What you will do —
A - Transcribe the passage of the review below from "4. Materials and" up to and including "day of scanning?".
B - Answer these questions using the review below:
(i) How many healthy, age-matched males made up the control group?
(ii) What are the three most frequent findings in the head MRIs of soldiers?
(iii) What manufacturer and field strength does the reviewer say the MRI scanner appears to have?

Please see the attachment.

Author Response File: Author Response.pdf

Reviewer 2 Report

This paper “What changes occur in the brain of veteran? A magnetic resonance imaging and proton magnetic resonance spectroscopy study”, aims to assess common anomalies in soldiers’ head MRI and to compare the relative concentration of magnetic resonance spectroscopy metabolites in the brain of soldiers and healthy age-matched controls. Overall, 54 male professional soldiers have been included in the study group, and 46 healthy, age-matched males were in the control group. Relative values of N- acetyl aspartate (NAA), choline (Cho), and myoinositol (mI) to creatine (Cr) were assessed. Mean relative concentrations of metabolites were compared between the study and control group, separately for frontal and occipital lobes as well as between sides in the study group. The most frequent findings in head MRIs of soldiers are sinus disease, asymmetric lateral ventricles, and dilated perivascular spaces. In the frontal lobes, mI/Cr ratio was significantly higher (p=0.005), while NAA/Cr ratio was low (p=0.001) in the group of soldiers. Moreover, the authors claimed that in occipital lobes, NAA/Cr ratio was significantly lower (p=0.005) in military personnel and there was a tendency to a higher mI/Cr ratio in soldiers’ occipital lobes (p=0.056). Comparing between sides, significantly higher mI/Cr (p.

The topic is justified. The paper is not well written, it could be further improved if the following remarks are taken into consideration:

1-ABSTRACT: this needs to be more concise.

2-Several grammatical mistakes including punctuation etc. are found in the whole draft of the article, which needs to be fixed.

3- The introduction section lacks, proper justification, rationale, and contribution of the study.

4. Materials and Methods (Study group). Although 54 controls are sufficient for this study, if more controls are possible to be part of the study, would enable findings robust. The same is the case with Materials and Methods (Control group).

5. Materials and Methods (MRI examination protocol). Seems a “GENERAL ELECTRIC” MRI scanner is used with 1.5T, but the authors did not mention it.

6. Results (Findings in MRI of the head of soldiers) findings are clear based on Analysis of MRI and HMRS data. The main point is, did these metabolites in the brain of soldiers, i.e., NAA, Cho, and mI to to Cr bear these ranges permanently as discussed in the study report? Did the authors verify these, from the analysis of MRI and HMRS data after the assignment of soft jobs? What was the gap between the disposal of their last hard assignment and the day of scanning?

Information provided —
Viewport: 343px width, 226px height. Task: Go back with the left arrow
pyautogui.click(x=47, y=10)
* * *
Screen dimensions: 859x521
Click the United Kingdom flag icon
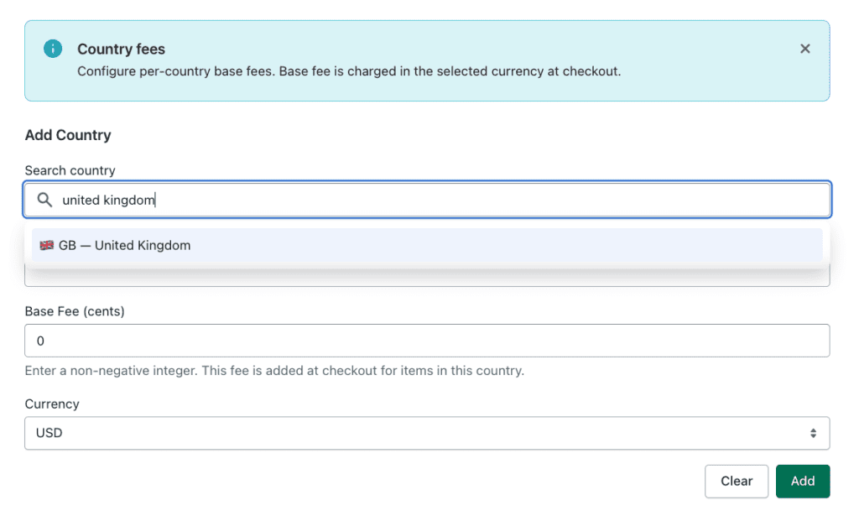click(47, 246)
...
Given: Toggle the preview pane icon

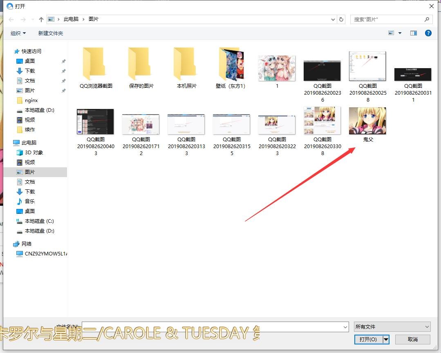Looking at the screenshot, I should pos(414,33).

Solutions per task —
A -
4. Materials and Methods (Study group). Although 54 controls are sufficient for this study, if more controls are possible to be part of the study, would enable findings robust. The same is the case with Materials and Methods (Control group).

5. Materials and Methods (MRI examination protocol). Seems a “GENERAL ELECTRIC” MRI scanner is used with 1.5T, but the authors did not mention it.

6. Results (Findings in MRI of the head of soldiers) findings are clear based on Analysis of MRI and HMRS data. The main point is, did these metabolites in the brain of soldiers, i.e., NAA, Cho, and mI to to Cr bear these ranges permanently as discussed in the study report? Did the authors verify these, from the analysis of MRI and HMRS data after the assignment of soft jobs? What was the gap between the disposal of their last hard assignment and the day of scanning?

B -
(i) 46
(ii) Sinus disease, asymmetric lateral ventricles, and dilated perivascular spaces
(iii) "GENERAL ELECTRIC," with 1.5T